The detail that goes into these plans depends on the project's characteristics. These subsidiary plans may be simple paragraphs or full-fledged plans.
- The project management plan is the first place to refer to
Everything about the project is to be found in the plan.
For our PMP examination, if we're presented with a question asking where to find project information, in lieu of a more specific choice, choose the project management plan.
Project management plan components
The project plan includes the project scope, schedule, and cost baselines (and sometimes other baselines like quality).
These baselines are collectively known as the performance measurement baseline. A baseline is what was originally planned for with any approved changes incorporated into it.
- Milestone list
Milestones are important dates the project must meet, and they need to be included in the project management plan.
- Resource calendar
This provides the schedule of when work will be performed by specific resources or when resources are needed, such as facilities or equipment.
- Risk register
The risk register is a complete log of identified risks, how likely they are to occur, and what the risk response will be.
- Open issues
Any open issues, including targeted dates and responsibilities for resolution, should be identified.
Develop Project Management Plan Process Decomposition
Develop Project Management Plan Process: Inputs
- Project charter
The project charter formally authorizes the project and the project manager. It also provides the business case, objectives, and success criteria of the project. The charter provides the framework for project planning activities.
- Outputs from planning processes
All of the outputs from the project management processes in chapters 5 through 12 are used to establish the project management plan, and any approved changes or updates to process components will usually require a correlating change in the project management plan.
- Enterprise environmental factors
Any of the many enterprise environmental factors and systems that influence the project should be considered for their impacts on the project management plan.

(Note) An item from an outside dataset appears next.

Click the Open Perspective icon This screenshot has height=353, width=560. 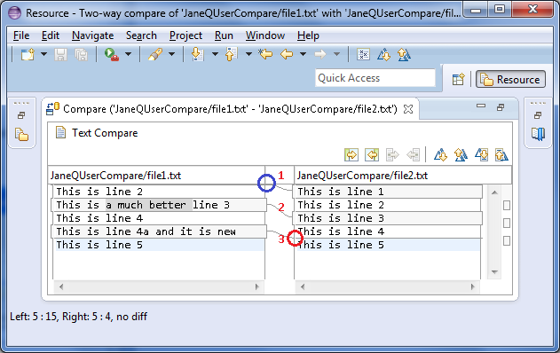(x=458, y=79)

Those can include infrastructure, personnel hiring and firing practices, and availability of project management software (PMIS).

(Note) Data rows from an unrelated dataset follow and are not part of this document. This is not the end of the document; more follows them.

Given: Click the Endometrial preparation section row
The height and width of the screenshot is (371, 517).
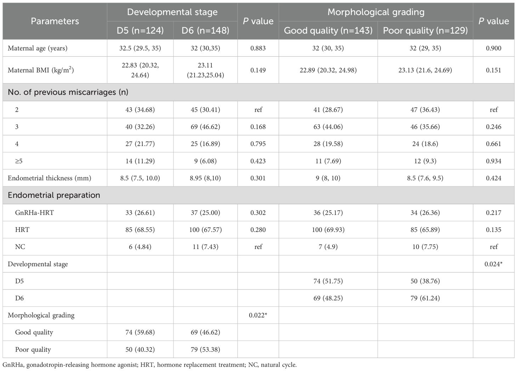Looking at the screenshot, I should coord(54,195).
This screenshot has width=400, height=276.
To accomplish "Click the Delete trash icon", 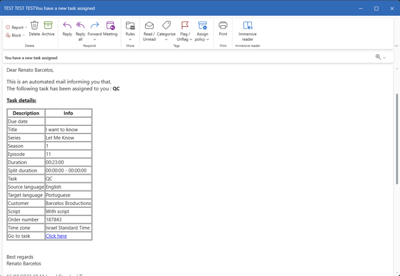I will (34, 26).
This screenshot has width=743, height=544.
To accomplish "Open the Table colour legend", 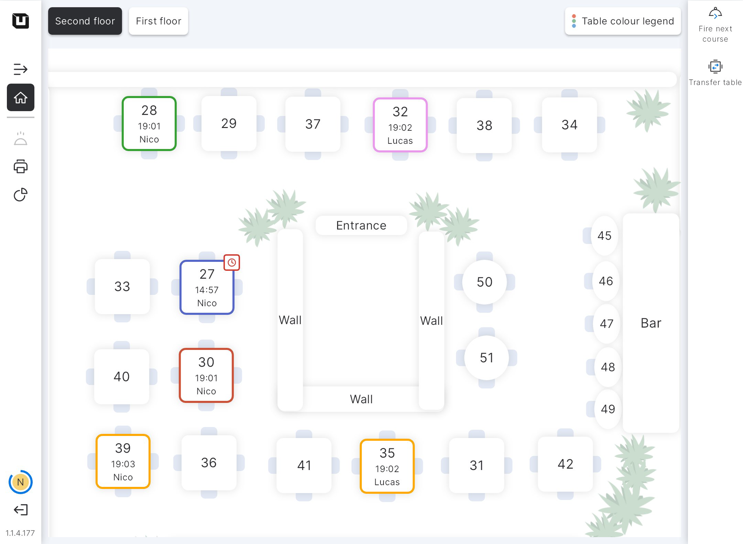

- Organizational process assets
Organizational process assets are the source of existing policies, processes, organizational data, and knowledge.

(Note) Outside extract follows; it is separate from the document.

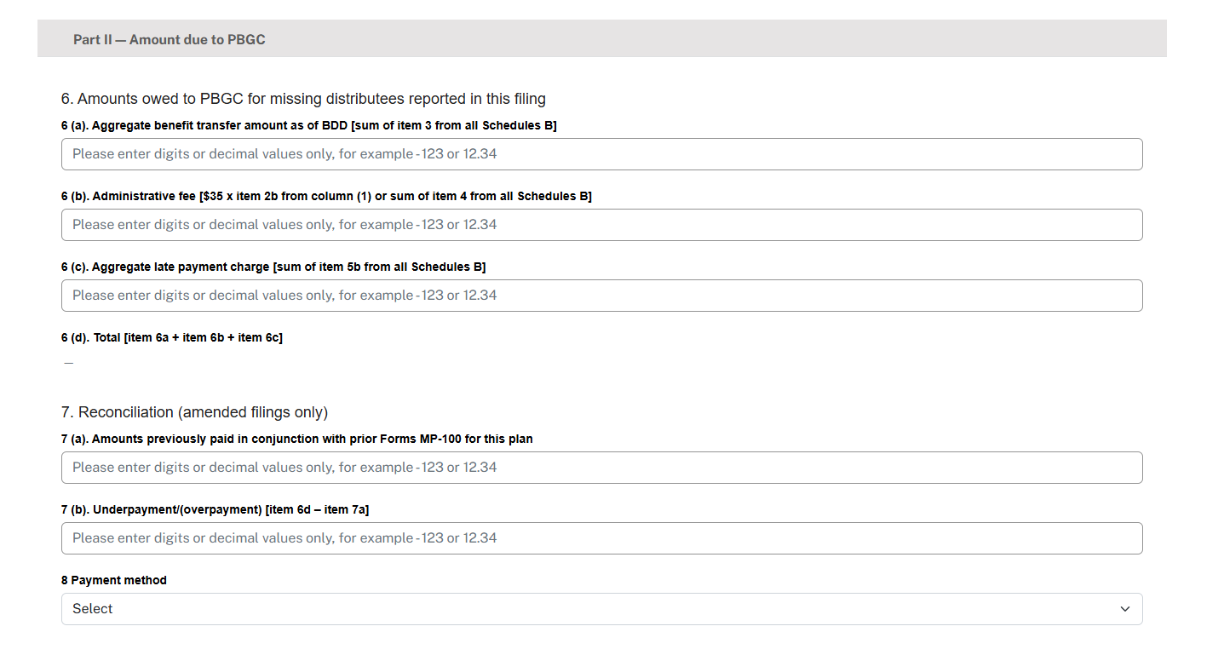Screen dimensions: 1224x655
Task: Click the 'Select' placeholder text in Payment method
Action: pos(93,609)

Of special importance will be historical information from similar projects, organizational methodologies, project closure procedures, change control procedures, and the configuration management knowledge base is available.
Develop Project Management Plan Process: tools and techniques
- Expert judgment
Expert judgment is based on the experience and knowledge of subject matter experts. It's used to assess and evaluate the inputs and the information they contain.
Develop Project Management Plan Process: outputs
- Project management plan
The project management plan details how the project will be executed, managed, and controlled, including many subsidiary plans as to how changes to major project components, such as scope, budget, and schedule, will be handled, and how important factors such as communication, risk, and quality will be managed.
The project management plan is the key source of information relating to project management for the project.